Passage to read:
- Opening Delimiter -

Posted by: Carolyn ODonnell | June 11, 2014

Japan: Neon-lit steps in a dark place

True brew: Sake bottles at a distillery and restaurant in Takayama

True brew: Sake bottles at a distillery and restaurant in Takayama

On this trip I spent seven weeks in Japan, and while I had some good experiences, I’m not sure I shall return. There were a number of things that disappointed me, though that is probably my own fault for having certain misconceptions about the country.

I first visited in 2002 spending most of my time in Tokyo with friends who had lived there for two years and learnt as much as they could about a country still little visited by tourists.

What has changed, or what I think has changed, since then
The Japanese have discovered baked goods. When I was first in Tokyo every second shop was a hairdresser dyeing inky Japanese hair a kind of rust colour. Now every second shop is a boulangerie, selling pastries and bread. The Japanese also like cheese now. It’s a good thing they still eat small portions, otherwise they would soon resemble fugu, the round poisonous puffer fish they love to nibble.

Japanese food is not healthy. It’s full of MSG that made my ears buzz. After hunting for stereo equipment that didn’t exist in the middle of the night, I concluded my hearing was shot. Then I discovered tinnitus is a symptom of excess MSG.

I no longer think Japan is technologically advanced. Due to protectionism and corruption, a traveler cannot buy a SIM card in Japan, and their homegrown phones don’t work very well, though when you are reduced to using a payphone, this is all academic. They haven’t really embraced the web either – wifi is scarce and to use the “free” wifi in Kyoto you have to give a credit card number online. (The answer to that is no.) There are passes you can buy, but again only online even if you are in one of their retail outlets. Flexibility is not a big feature in Japan. To use the wifi in a Starbucks you need to register first. By email. Somewhere else.

The train services are great, but can cost as much as flying. If you don’t want to pay a premium for the Shinkansen, a journey can take hours and hours and hours by local trains, using railway lines which seem to be privately owned.

Japan is more welcoming to tourists than it was, but not that much. You look at the Japan National National Tourism Organisation and it is full of press releases talking about boosting tourism and yet the body is absolutely useless. I wasted a lot of time contacting them hoping for some support and despite around 30 emails I got nowhere. I had a commission from a magazine to do an article for an airline magazine – the kind of article most organisations dealing with tourists are desperate to be part of – and in the end I had to abandon it. Most people I contacted didn’t even bother to reply. It was very disappointing, not to mention rude.

- Closing Delimiter -

Dataset records:
- Opening Delimiter -

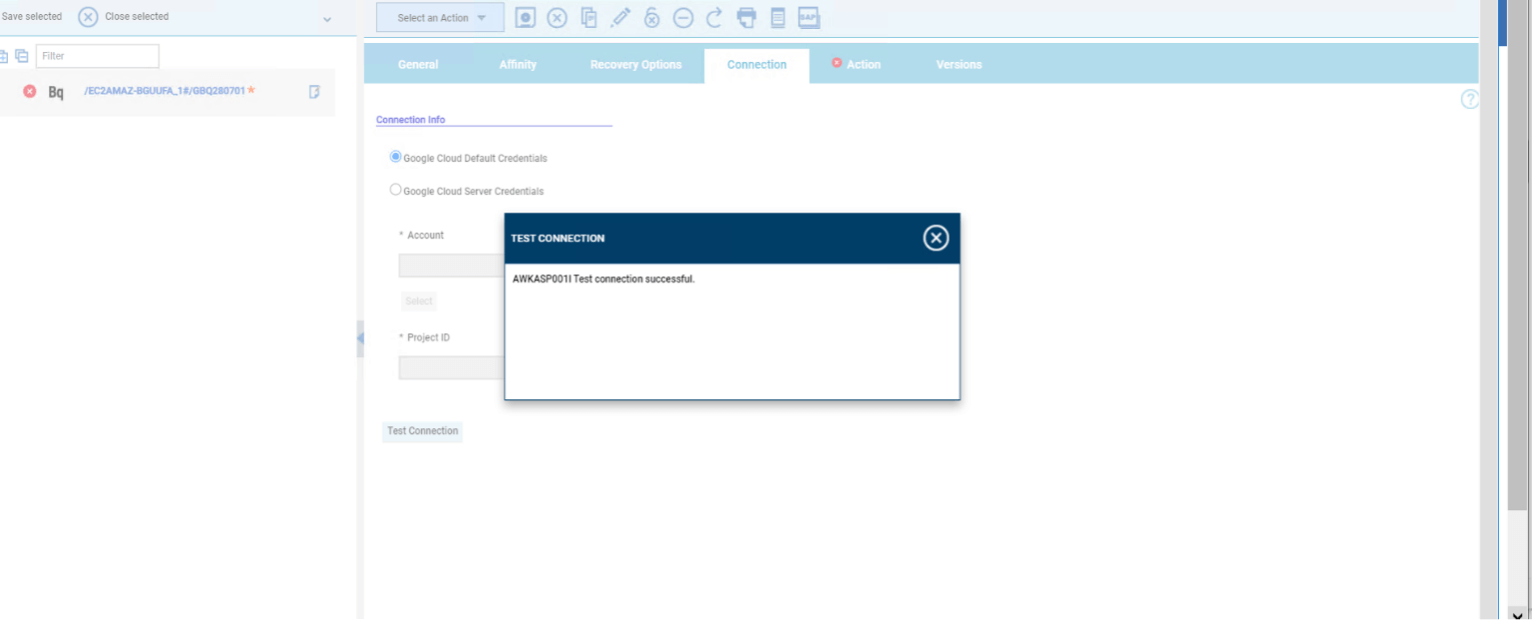1536x623 pixels.
Task: Click the unlock icon in toolbar
Action: coord(652,17)
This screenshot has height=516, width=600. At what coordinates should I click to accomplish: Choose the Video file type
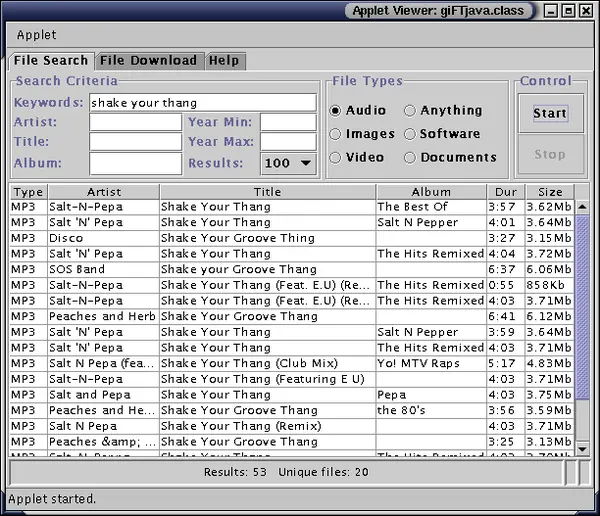[336, 158]
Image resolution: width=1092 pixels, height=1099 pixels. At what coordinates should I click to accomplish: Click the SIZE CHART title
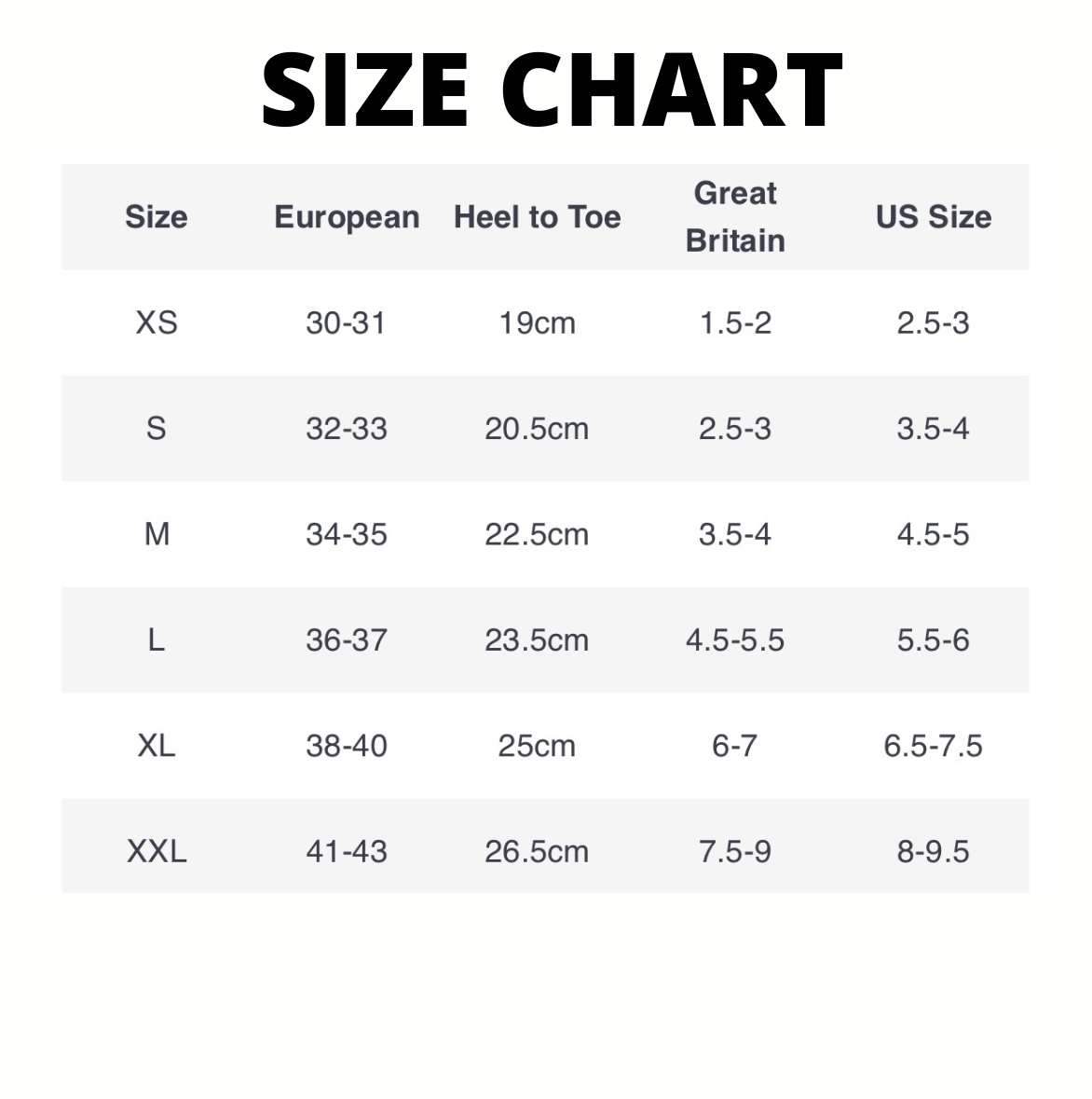coord(552,90)
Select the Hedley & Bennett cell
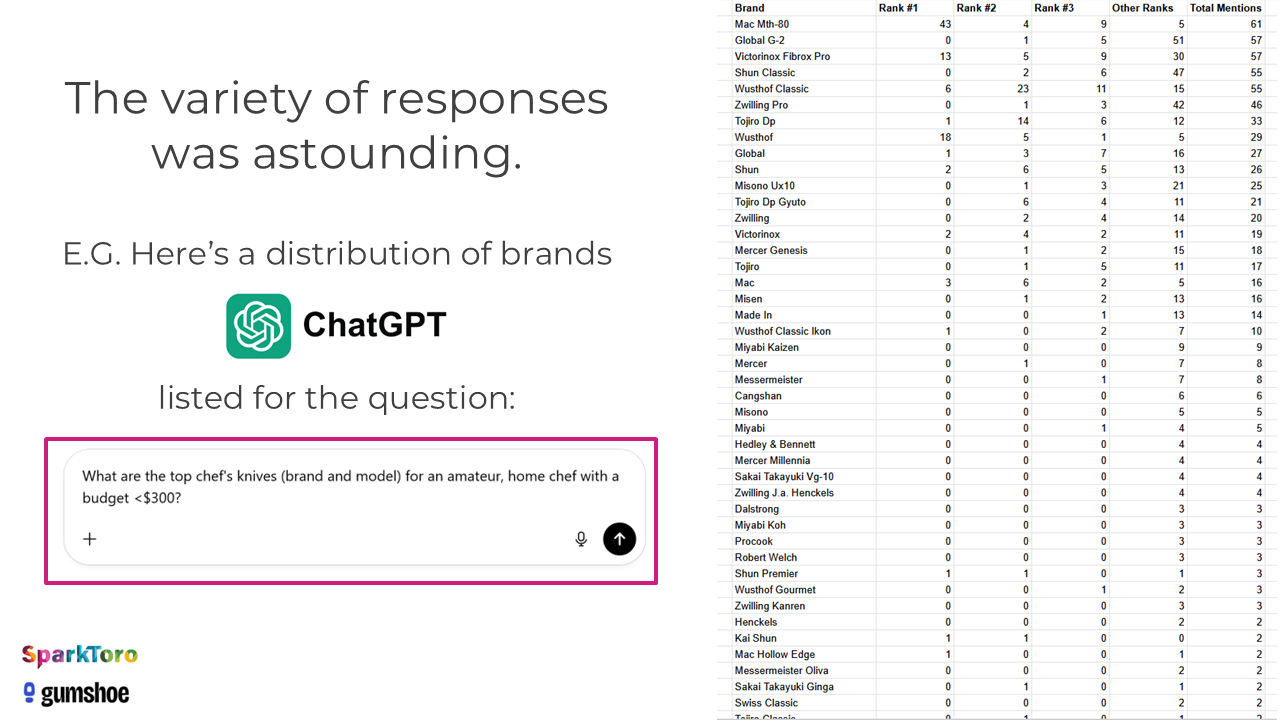 (x=775, y=444)
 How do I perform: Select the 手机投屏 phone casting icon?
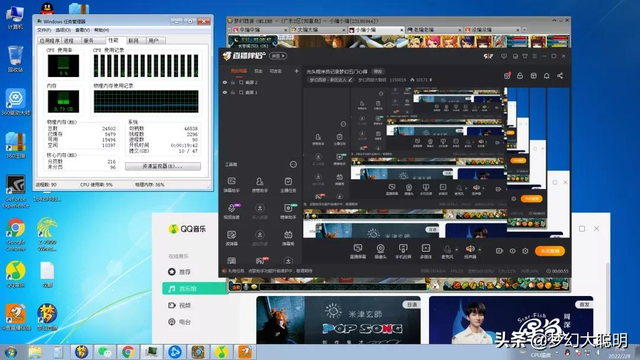click(x=403, y=249)
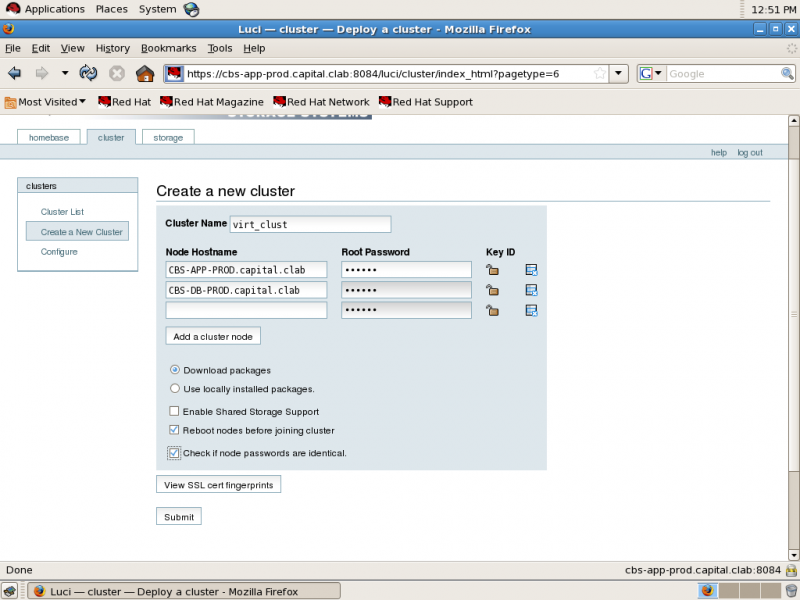The height and width of the screenshot is (600, 800).
Task: Select the Download packages radio button
Action: [175, 369]
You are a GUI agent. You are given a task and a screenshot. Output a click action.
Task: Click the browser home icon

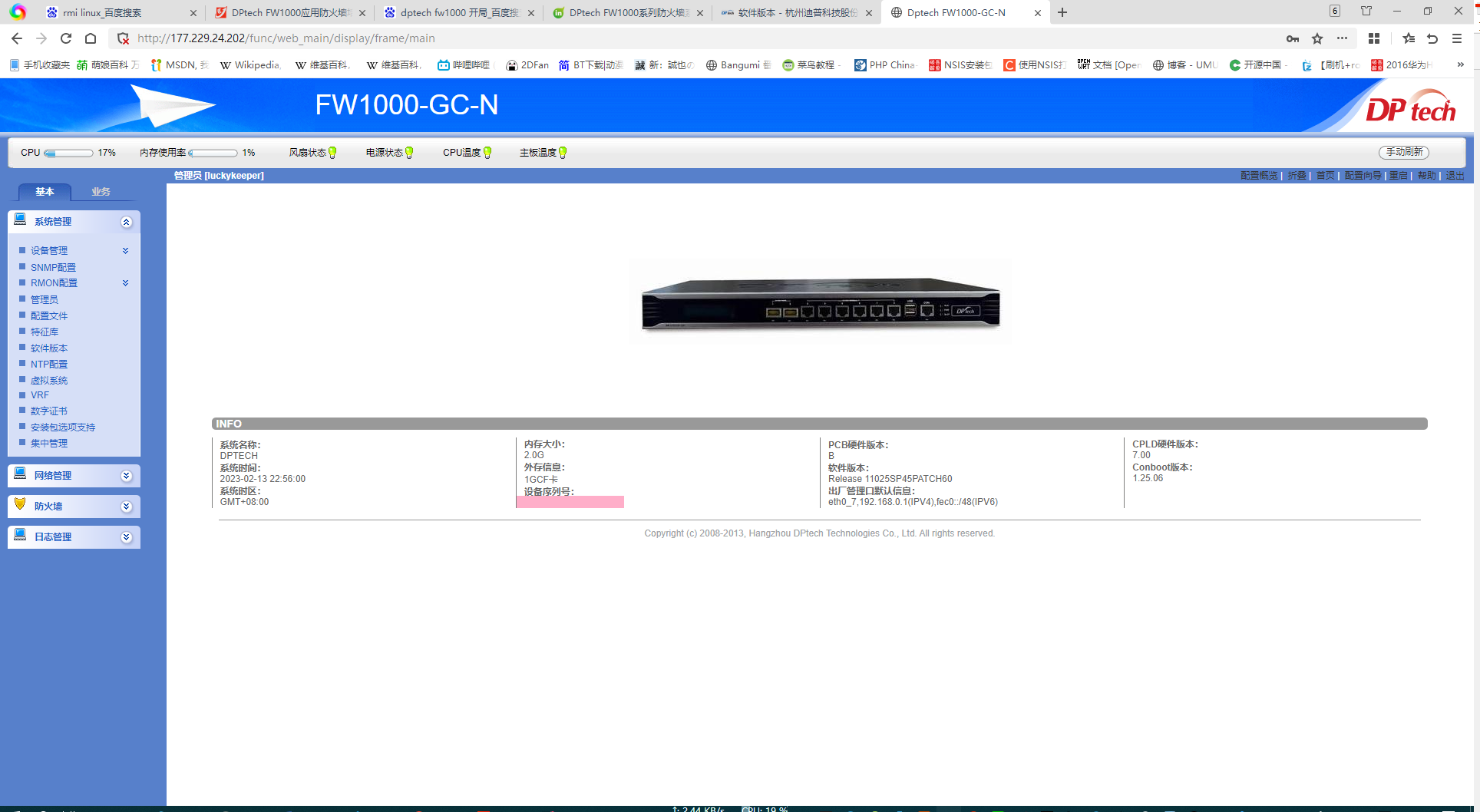pyautogui.click(x=91, y=38)
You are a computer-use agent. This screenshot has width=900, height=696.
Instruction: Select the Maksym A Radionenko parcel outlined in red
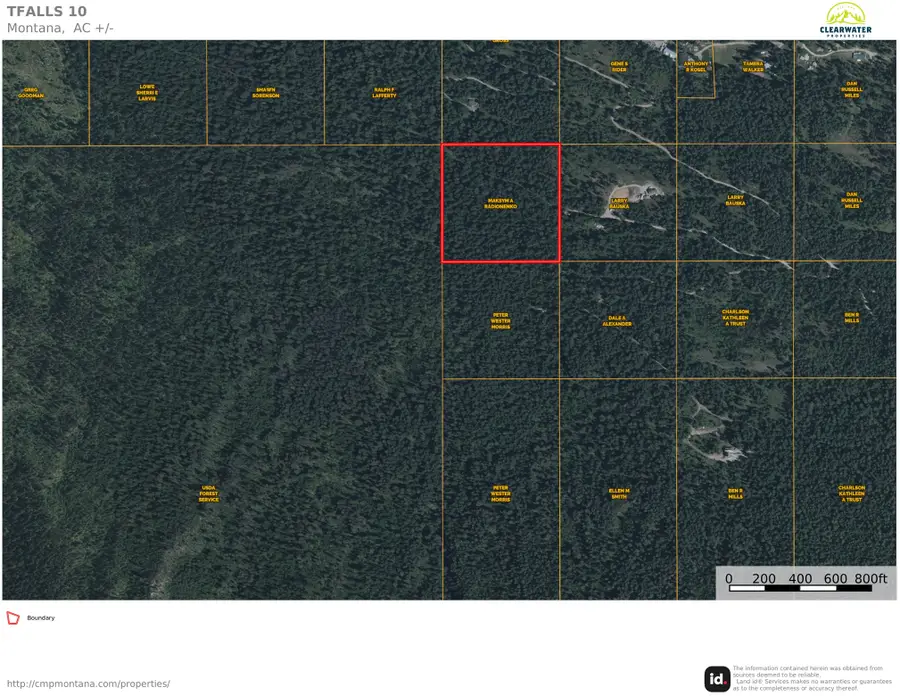500,203
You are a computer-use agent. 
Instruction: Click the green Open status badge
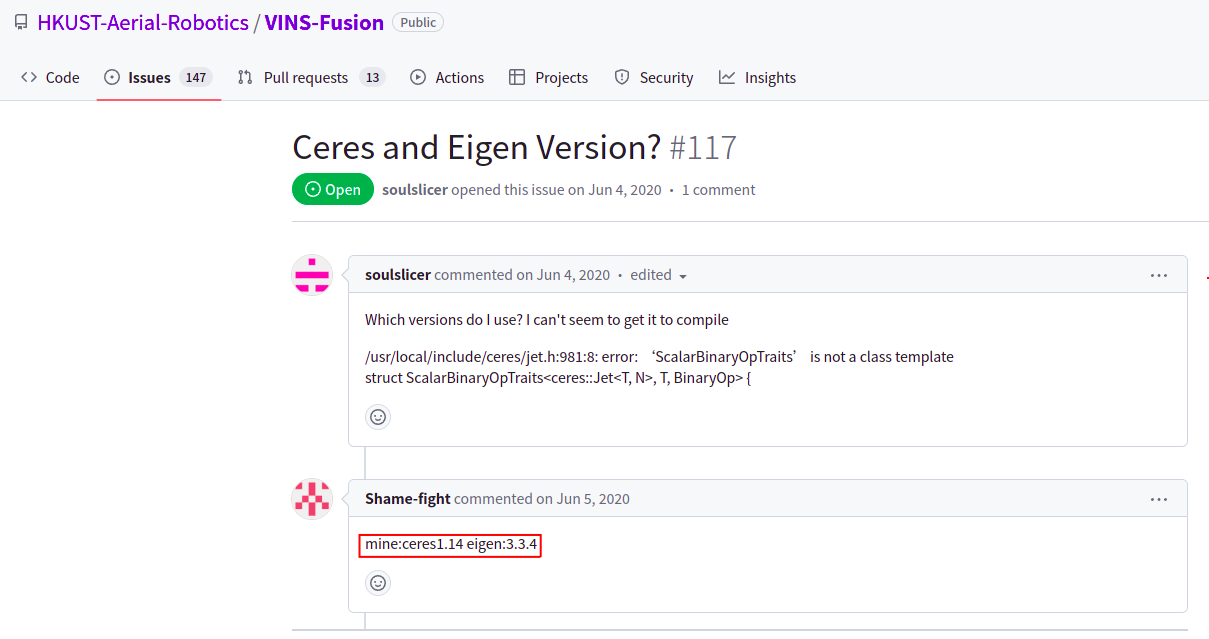click(x=333, y=189)
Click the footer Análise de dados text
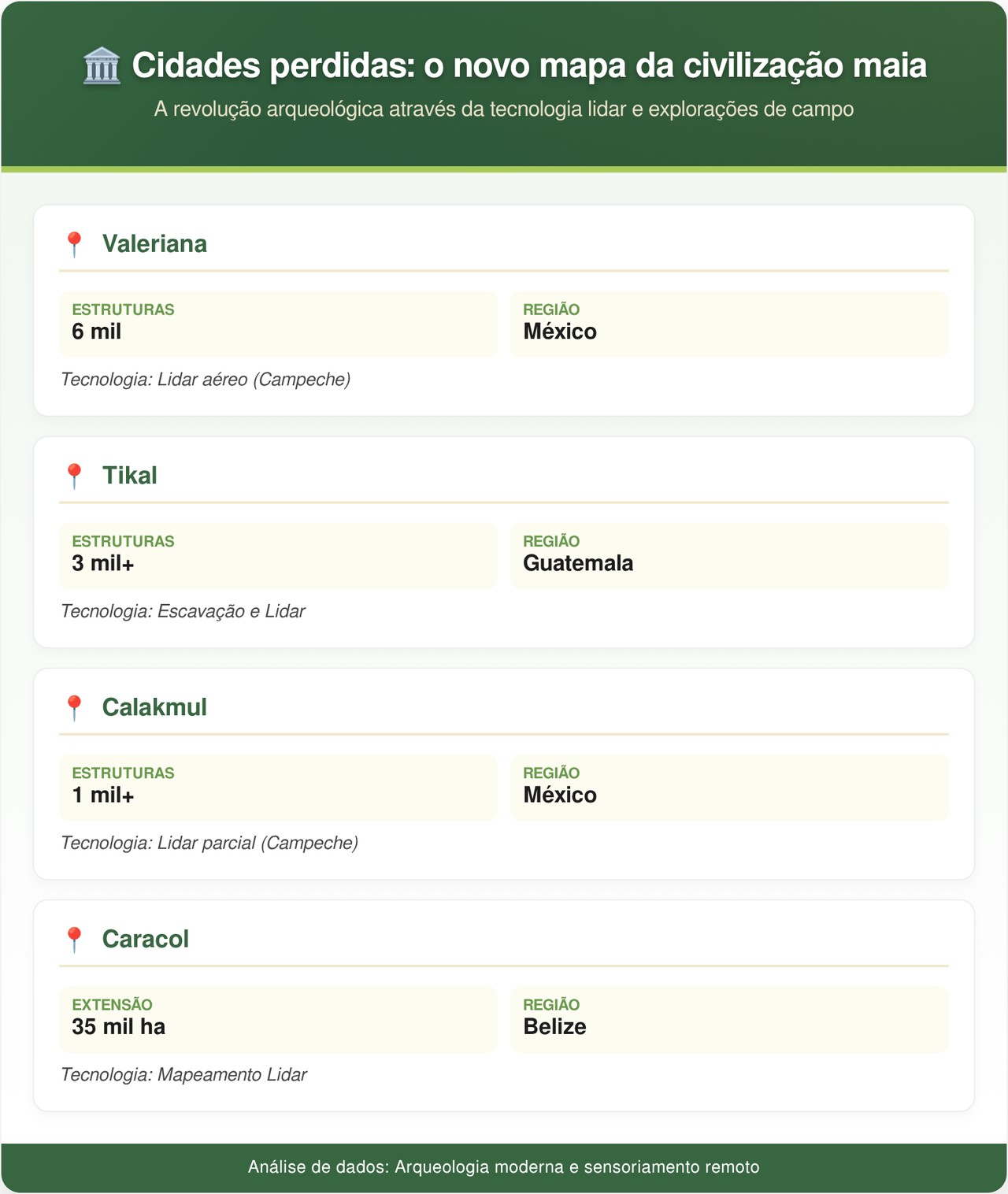This screenshot has height=1194, width=1008. tap(503, 1167)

- Closing Delimiter -

Work request A: In the post about Japan, what year did the writer first visit the country?
Work request B: Carry on the post about Japan from its last sentence.
The lines are separate material and are not part of the post about Japan.

Exercise output A: 2002

Exercise output B:
Japan’s hotels largely do not seem to understand hospitality. The most accommodating staff were in casual youth hostel type establishments. Possibly service is more adept in the very expensive five star hotels, but as a solo traveler I was not frequenting those. I had an introduction to a marketing person at an international high-end hotel chain and he took weeks to reply and then was not at all helpful

One upmarket ryokan I stayed at almost chased me back into the street because I committed the crime of arriving at 2.45pm and check-in was at 3pm. Arriving at the YMCA in far northern Burma at 4am in the rainy season I was treated more graciously. Another ryokan had a printed sheet instructing guests to arrive after 4pm, and to “leave before 10am”. So much for a relaxing stay, you’re barely there before you have to leave again. (Yesterday I left a hotel in Malaysia which arranged a late check-out at 3pm with no fuss at all.) And this ryokan charged me when I was leaving for using the onsen (hot bath) even though my room did not have a bathroom attached – a surprise considering what I was paying.

I expected to find charming country towns outside Tokyo. Largely, these do not exist, except for Takayama, near the Japan Alps, which is worth visiting. Most of Japan is full of nondescript modern development and a lot of concrete – well there are about 100,000 construction companies in Japan that need to be kept busy.

I had thought the Japanese were really well educated. Having spent time this trip with a teacher at a Japanese school who filled me in on what happens at a Japanese education establishement, I now think Japanese students are extremely well socialised to devote themselves to work within groups, while accepting permanent exhaustion and dull, dead-end jobs.

These conclusions were aided by reading Dog and Demons: Tales From the Dark Side of Japan by Alex Kerr, which really helped me make sense of what I was seeing: a country that is on one hand extremely disciplined and advanced, and on the other, stuck in the Dark Ages.

Japan has a terrible environmental track record, they burn a lot of their garbage and Fukushima is a mess – the worst nuclear accident in 25 years and an ongoing source of contamination that is not under control.

Still, getting a good look at Mt Fuji was nice. Although with the cryogenically cold weather and the toxic food, it took me weeks to recover after I left the country – infected toes, a blocked ear, laryngitis and a cough I could not shift.